Trzeba przyznać, że aktorzy Teatru Roma stanęli na wysokości zadania. Potrafili sprostać wyzwaniu jakim jest wykonanie utworów grupy Queen. W trakcie spektaklu wykonali ok. trzydziestu legendarnych piosenek. Wśród nich były takie kompozycje jak „Bohemian Rapsody,” „We Are The Champions” „A Kind of Magic” oraz tytułowa „We Will Rock You”. Znakomicie akompaniował im zespół muzyczny pod kierownictwem Jakuba Lubowicza.

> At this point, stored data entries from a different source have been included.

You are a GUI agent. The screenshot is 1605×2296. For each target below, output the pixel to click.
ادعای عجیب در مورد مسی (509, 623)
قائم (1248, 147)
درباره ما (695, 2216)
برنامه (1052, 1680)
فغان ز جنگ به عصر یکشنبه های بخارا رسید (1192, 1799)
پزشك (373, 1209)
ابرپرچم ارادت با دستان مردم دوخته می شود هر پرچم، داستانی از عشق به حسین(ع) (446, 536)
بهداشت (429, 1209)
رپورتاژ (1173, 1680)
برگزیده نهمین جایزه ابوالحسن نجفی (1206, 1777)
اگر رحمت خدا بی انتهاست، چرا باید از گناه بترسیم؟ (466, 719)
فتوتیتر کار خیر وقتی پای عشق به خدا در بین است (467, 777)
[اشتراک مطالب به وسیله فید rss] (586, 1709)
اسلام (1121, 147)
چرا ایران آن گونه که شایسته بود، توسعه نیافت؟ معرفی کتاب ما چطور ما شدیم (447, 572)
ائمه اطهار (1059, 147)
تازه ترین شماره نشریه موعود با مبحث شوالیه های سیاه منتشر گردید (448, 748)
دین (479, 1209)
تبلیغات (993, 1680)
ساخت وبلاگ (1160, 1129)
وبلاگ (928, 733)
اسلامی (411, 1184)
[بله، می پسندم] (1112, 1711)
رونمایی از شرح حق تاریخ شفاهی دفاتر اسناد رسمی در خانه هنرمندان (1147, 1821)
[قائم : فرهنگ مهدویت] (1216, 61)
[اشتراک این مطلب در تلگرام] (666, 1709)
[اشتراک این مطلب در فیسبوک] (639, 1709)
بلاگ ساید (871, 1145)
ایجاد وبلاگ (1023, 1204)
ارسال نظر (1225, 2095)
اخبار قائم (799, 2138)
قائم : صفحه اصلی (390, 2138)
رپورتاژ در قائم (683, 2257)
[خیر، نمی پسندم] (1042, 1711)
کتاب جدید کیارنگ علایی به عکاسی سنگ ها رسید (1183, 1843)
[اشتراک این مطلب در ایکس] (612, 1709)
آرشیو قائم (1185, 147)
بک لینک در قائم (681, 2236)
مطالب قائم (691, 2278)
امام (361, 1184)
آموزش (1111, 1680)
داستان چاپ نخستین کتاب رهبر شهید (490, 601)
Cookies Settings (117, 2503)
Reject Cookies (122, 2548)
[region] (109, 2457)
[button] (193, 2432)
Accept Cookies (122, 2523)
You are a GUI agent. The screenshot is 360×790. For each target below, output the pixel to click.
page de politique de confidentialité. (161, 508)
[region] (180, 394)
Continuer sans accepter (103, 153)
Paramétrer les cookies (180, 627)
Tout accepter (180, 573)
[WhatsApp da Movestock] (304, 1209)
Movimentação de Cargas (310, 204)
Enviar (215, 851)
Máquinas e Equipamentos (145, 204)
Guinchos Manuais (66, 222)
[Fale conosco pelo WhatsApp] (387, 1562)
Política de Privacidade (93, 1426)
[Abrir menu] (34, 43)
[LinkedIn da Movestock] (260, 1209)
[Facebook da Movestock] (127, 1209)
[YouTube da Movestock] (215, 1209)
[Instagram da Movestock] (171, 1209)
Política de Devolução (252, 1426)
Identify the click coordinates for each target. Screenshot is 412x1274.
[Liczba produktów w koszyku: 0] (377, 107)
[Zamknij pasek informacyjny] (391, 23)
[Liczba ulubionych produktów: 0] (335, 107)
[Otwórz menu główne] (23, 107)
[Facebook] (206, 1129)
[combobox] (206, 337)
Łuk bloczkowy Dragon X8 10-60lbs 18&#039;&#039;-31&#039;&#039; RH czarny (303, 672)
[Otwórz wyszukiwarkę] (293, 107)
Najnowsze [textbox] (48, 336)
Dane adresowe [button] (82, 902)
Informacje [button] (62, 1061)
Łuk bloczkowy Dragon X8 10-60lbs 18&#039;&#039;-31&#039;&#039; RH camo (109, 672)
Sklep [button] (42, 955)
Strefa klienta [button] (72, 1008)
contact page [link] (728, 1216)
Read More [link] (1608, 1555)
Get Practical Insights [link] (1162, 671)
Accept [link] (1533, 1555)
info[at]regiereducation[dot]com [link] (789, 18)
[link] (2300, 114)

Uwagę zwraca również ciekawa scenografia tego widowiska przygotowana przez Mariusza Napierałę. Jest ona bardzo efektowna i rozbudowana. Wykorzystano w niej na dużą skalę nowoczesne rozwiązania techniczne i technologiczne w postaci ruchomych platform z elementami aranżacji przestrzeni, zapadni, z których wyłaniały się postacie i dekoracje, a także projekcji multimedialnych na ogromnych ekranach. Scenografię dopełnia misternie dobrane oświetlenie, a nawet efekty pirotechniczne.
Spektakl z przerwą trwa ok. 3 godzin i jest ciekawym wydarzeniem artystycznym. Naprawdę warto je obejrzeć. Jeśli ktoś jeszcze go nie widział, to powinien zrobić to jak najszybciej. Czasu zostało niewiele. Zaledwie kilka dni.